Willie Nelson declares Hand "the real deal" on the album's back cover, and he ain't hyping. The gaunt 53-year-old from the tiny town of Tokio (just outside the little burg of West) has been singing in beer bars and honky-tonks for some 35 years in between training horses and driving trucks and getting tossed in the clink now and again for having an occasional wild hair. He spends a good 20 minutes at the end of our interview out in the parking lot of Austin's Broken Spoke smacking around a radar gun he bought in a junk shop, trying to get it to work. If that all ain't country, then just what is?

"I could be one of the happiest men in the world right now. But I was writing a song just the other day about how it always stays midnight to me," says Hand, holding back a sniffle as he locks in with the sense memory. The tears also nearly roll as he talks about having to finish the vocals on his album--co-produced by Austin country champions Ray Benson and Lloyd Maines--while his father was on the verge of death. "I'd been crying every day for six months," says Hand, who proverbially dripped those tears onto the tracks of the CD.

Hand's look (his pals call him "Slim"), keening voice, slightly stooped stage stance and simple yet eloquent gutbucket country songs all but beg comparisons with Hank Williams, though he points out that Lefty Frizzell (whom he met at 6 months old just prior to Frizzell's death), Jimmie Rodgers and Tex Ritter are equally apropos antecedents. And Hand isn't one of the many neo-trad country crooners trying to be somebody from the past. "Dennis Quaid asked if I wanted to go to New York and play Hank Williams in a Broadway play. I said, 'No, thank you.' He said, 'Man, Slim, that's a lot of money.' I said, ''bout what you think your soul is worth?'"

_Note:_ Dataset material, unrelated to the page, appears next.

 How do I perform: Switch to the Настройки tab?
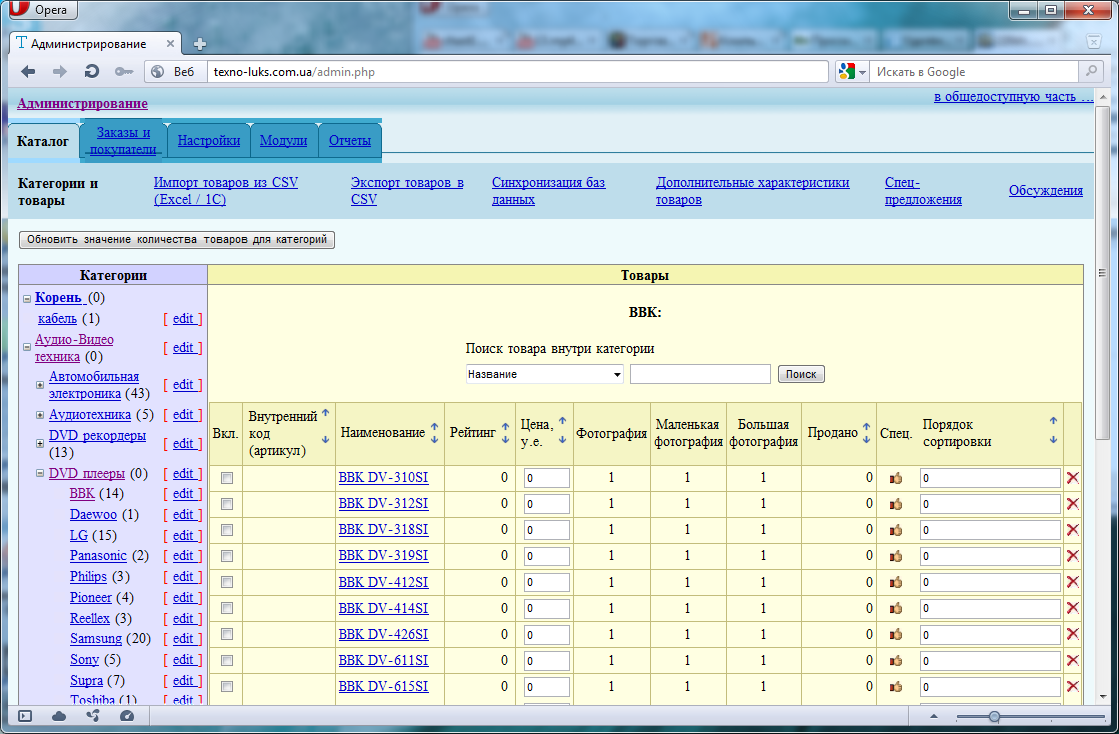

Hand's hit-you-where-you-hurt music attests to how every day is a struggle with his soul. With his third CD out since 1997, and the first one to get any kind of promotional push, "I'm already a success now from what I was," he says. But then there are those folks back around West whom he's known his whole life and have long chuckled at Slim Hand's decades-long struggle to get his music heard. "I think sometimes I want to be a success for the wrong reasons. I want to be a success and flaunt it to certain people. But that's not the right way to do it."